On the other hand, I found  a huge seam of ore and managed to spend the whole day cleaning it out and putting it into trunks to haul to the surface. The trunks are heavy, but storing stuff and then taking it up during daylight is still way safer that working at night.

And because I was essentially carving my own cave, no monsters! Which was nice! I might do it again tonight just to see how far I can get with this cave.

Day 681: more river mining

Day 681:

Spent all day in the water again today, extracting sand and gravel so that I can make glass and arrows.

(I don’t make the arrows out of the gravel, but I have found a lot of good chippable rock in the gravel, most of which makes pretty decent arrow heads. The gravel I keep on hand for things like “pouring on annoying zombies”.)

The last time I spent a lot of time in the water, I ended up accidentally staying overnight in a cave.

I didn’t stay overnight in a cave this time, but I did find one, so I’m going to pack enough supplies tomorrow that if I end up sleeping under the river again I at least have an extra cape to throw on to keep warm.

And some extra chicken so I’m not as hungry. Priorities.

Day 680: clearing paths

Day 680:

The rain is gone and I’m clearing the hills that block my view of my nice wood road, so that it’s harder for things to jump up and try to kill me.

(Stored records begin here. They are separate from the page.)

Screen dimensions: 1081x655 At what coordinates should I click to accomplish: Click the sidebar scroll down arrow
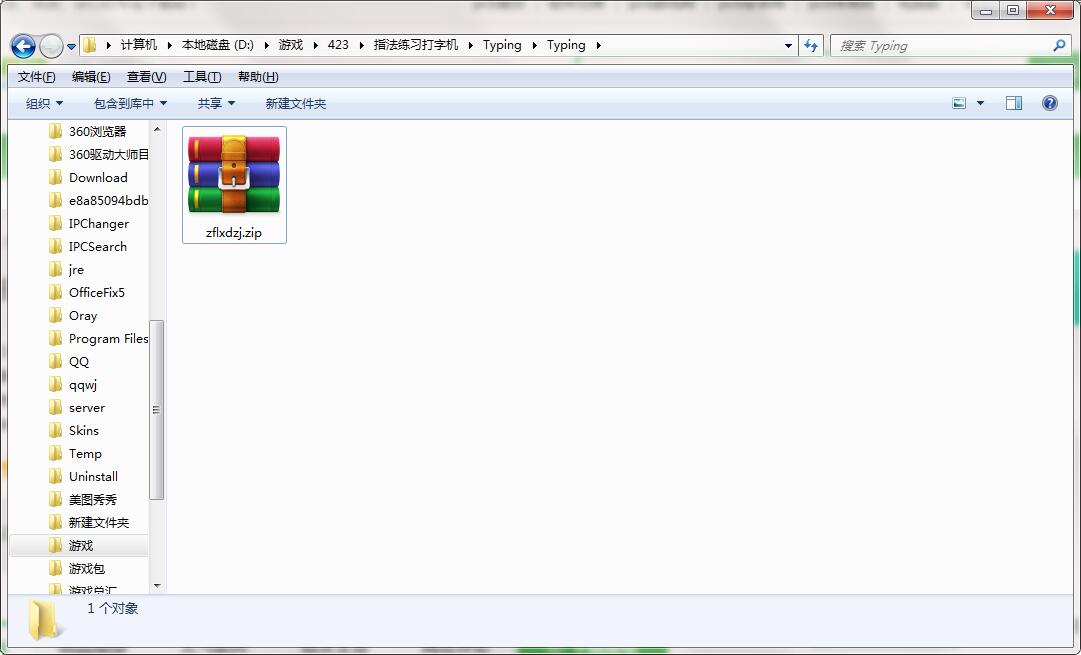157,586
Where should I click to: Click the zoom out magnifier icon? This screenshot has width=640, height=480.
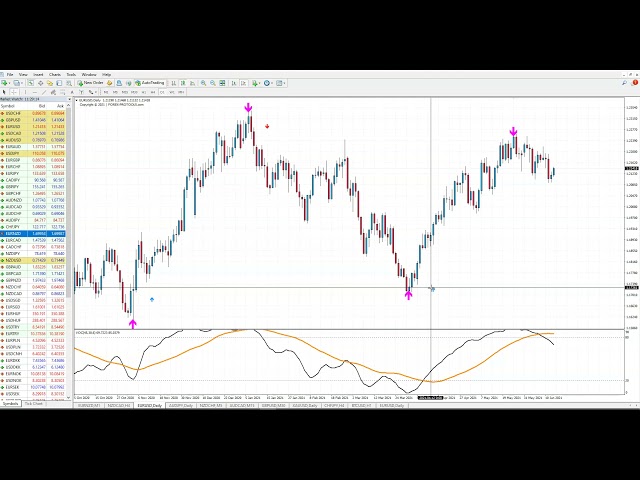214,83
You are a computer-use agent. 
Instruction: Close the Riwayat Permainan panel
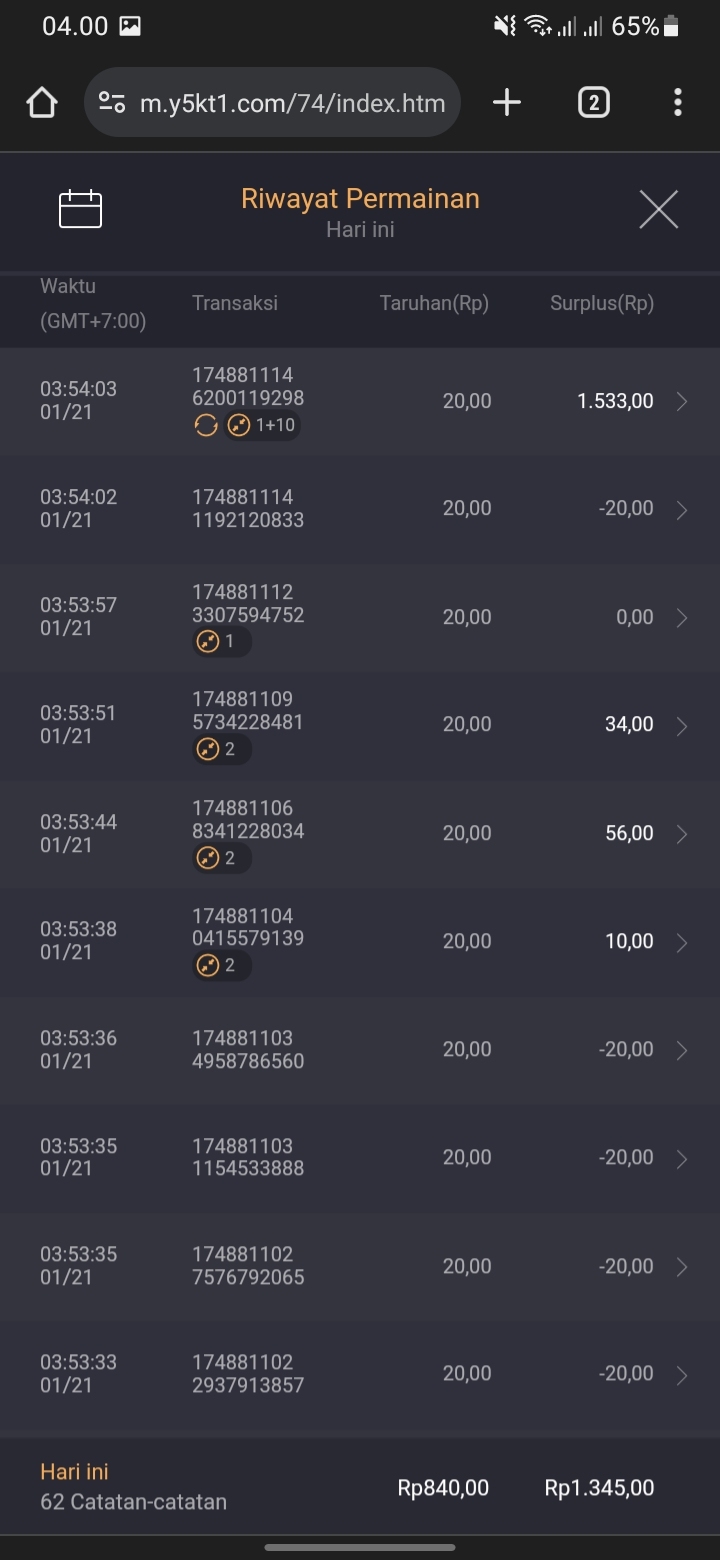[x=658, y=209]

(I’m also seriously contemplating replacing the back northern doors with doors that have windows because I opened them to find skeletons standing in front of me, on fire, this morning. NOT COOL.)

It’s a lot of dirt hauling and a lot of coincidental veins of ore, but that’s all still a good thing to have. Plus, less chance of death, which I’m a fan of.

Day 679: psychic duckens and thunder

Day 679

The two topics in the title of today’s diary entry aren’t really related. At least, not that I can tell.

The first is an interesting phenomenon I noticed a while ago but I’m not sure if I mentioned… the duckens are psychic. Or at least they’re extremely observant on a plane of reality I can’t grasp.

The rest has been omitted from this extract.